Infotech Oulu Doctoral Program
Lecturer: Dr. Onur Dikmen, University of Helsinki
Credits: 2 ECTS
Date & time:
April 25, 2016 (Monday), 8-16
April 26, 2016 (Tuesday), 8-16
April 27, 2016 (Wednesday), 8-16
Registration: Contact Burak Turhan (burak.turhan(at)oulu.fi)
This course is an introduction to inference on Markov random fields (MRFs, also known as undirected graphical models), which are widely used models in physics, biology, image processing, and many more disciplines. After providing a brief background on statistical inference (maximum likelihood estimation, Bayesian inference, etc.), a formal definition of MRFs will be given along with some well known examples such as Ising/Potts models and Boltzmann machines. There are two main computational tasks associated with MRFs, both of which prove difficult computationally. The first task (the forward problem) is to calculate statistics given model parameters and is essential in statistical physics. The second task (the inverse problem) is basically the machine learning problem, i.e., using statistical and computational tools to estimate parameters of MRFs from data. Various inference and learning methods (Monte Carlo methods, pseudo-likelihood, variational Bayes, contrastive divergence, score matching, etc.) will be covered to be able to tackle these tasks. The course will end with an obligatory look at the deep learning breakthrough, which is based on MRFs, namely restricted Boltzmann machines.
In this course, you will
- become familiar with influential models from statistical physics
- know what Markov random fields (MRFs) are
- be able to come up with your own MRFs!
- be able to operate on such models and use them to solve practical problems (e.g in image processing)
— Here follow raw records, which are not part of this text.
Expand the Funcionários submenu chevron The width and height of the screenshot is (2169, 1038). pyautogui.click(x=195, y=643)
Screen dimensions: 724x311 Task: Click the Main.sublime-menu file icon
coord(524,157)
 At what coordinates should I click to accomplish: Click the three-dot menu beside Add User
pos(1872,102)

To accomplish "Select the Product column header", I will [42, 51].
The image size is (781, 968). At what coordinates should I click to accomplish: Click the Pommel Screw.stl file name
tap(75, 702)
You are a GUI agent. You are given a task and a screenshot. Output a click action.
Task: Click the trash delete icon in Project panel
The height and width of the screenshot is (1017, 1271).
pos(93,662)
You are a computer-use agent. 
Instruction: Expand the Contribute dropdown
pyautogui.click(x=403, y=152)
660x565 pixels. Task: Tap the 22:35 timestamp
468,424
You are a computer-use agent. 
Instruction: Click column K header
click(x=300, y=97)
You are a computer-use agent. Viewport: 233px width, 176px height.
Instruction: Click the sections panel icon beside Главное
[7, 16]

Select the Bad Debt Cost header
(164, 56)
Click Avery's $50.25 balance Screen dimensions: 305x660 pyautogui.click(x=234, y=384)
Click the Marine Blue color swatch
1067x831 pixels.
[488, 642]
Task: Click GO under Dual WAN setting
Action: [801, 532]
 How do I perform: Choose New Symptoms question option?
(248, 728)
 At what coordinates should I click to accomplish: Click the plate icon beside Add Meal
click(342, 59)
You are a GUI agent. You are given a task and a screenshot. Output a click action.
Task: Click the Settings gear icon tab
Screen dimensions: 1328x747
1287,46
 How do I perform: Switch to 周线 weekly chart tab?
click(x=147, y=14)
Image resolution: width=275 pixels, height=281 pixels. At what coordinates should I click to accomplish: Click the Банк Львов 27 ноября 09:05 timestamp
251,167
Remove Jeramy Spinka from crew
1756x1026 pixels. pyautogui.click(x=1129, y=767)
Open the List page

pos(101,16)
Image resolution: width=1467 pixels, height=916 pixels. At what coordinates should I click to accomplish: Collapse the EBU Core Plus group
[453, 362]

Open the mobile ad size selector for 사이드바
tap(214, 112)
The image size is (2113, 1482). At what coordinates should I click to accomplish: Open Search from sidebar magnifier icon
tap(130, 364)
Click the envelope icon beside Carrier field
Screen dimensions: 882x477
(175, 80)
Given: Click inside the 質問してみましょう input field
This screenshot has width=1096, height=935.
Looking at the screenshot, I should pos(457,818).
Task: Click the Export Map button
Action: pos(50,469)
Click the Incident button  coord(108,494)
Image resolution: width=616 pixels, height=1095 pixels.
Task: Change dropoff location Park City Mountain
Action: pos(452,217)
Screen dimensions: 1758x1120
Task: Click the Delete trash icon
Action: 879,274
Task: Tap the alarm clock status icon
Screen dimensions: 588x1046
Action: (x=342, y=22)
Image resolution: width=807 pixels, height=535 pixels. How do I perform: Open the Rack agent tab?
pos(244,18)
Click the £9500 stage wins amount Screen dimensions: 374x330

- become familiar with powerful methods from statistical inference
- understand the pros and cons of different inference methods
- understand the basics of deep learning
About the Lecturer
Dr. Onur Dikmen received his B.Sc., M.Sc. and Ph.D. degrees from the Department of Computer Engineering, Bogaziçi University, Turkey. He worked at Télécom ParisTech, France and Aalto University, Finland as a research associate. He is currently with the Department of Computer Science at University of Helsinki, Finland. His research interests include statistical signal processing, machine learning, and approximate Bayesian inference. He works on inference and optimization in Markov random fields, Bayesian modeling and nonnegative matrix factorization with application to audio source separation and sound event detection.